Deciding Differential Privacy for Programs with Finite Inputs and Outputs

TL;DR

This paper introduces the first decision procedure capable of automatically verifying whether probabilistic programs satisfy differential privacy, applicable to both pure and approximate privacy definitions, by encoding program semantics into a decidable logical fragment.

Contribution

It presents a novel decision procedure for checking differential privacy of probabilistic programs, advancing formal verification methods in privacy analysis.

Findings

Successfully verified privacy bounds for well-known algorithms

Proved differential privacy for a broad class of probabilistic programs

Generated counterexamples when privacy guarantees do not hold

Abstract

Differential privacy is a de facto standard for statistical computations over databases that contain private data. The strength of differential privacy lies in a rigorous mathematical definition that guarantees individual privacy and yet allows for accurate statistical results. Thanks to its mathematical definition, differential privacy is also a natural target for formal analysis. A broad line of work uses logical methods for proving privacy. However, these methods are not complete, and only partially automated.

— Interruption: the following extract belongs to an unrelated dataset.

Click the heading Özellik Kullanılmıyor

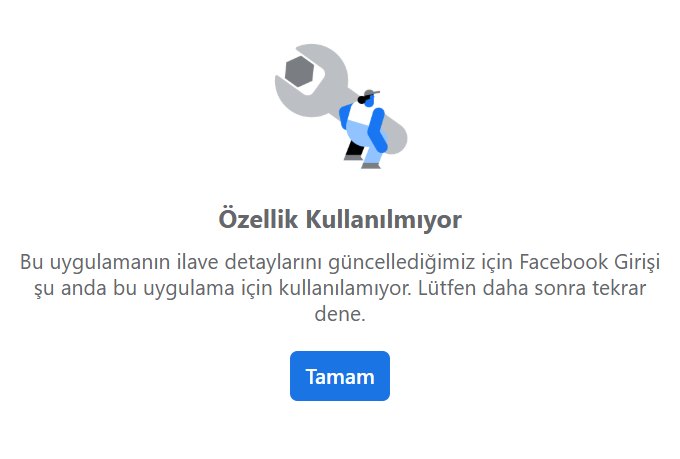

A recent and complementary line of work uses statistical methods for finding privacy violations. However, the methods only provide statistical guarantees (but no proofs). We propose the first decision procedure for checking the differential privacy of a non-trivial class of probabilistic computations. Our procedure takes as input a program P parametrized by a privacy budget $\epsilon$, and either proves differential privacy for all possible values of $\epsilon$ or generates a counterexample. In addition, our procedure applies both to $\epsilon$-differential privacy and $(\epsilon,\delta)$-differential privacy. Technically, the decision procedure is based on a novel and judicious encoding of the semantics of programs in our class into a decidable fragment of the first-order theory of the reals with exponentiation. We implement our procedure and use it for (dis)proving privacy bounds for many well-known examples, including randomized response, histogram, report noisy max and sparse vector.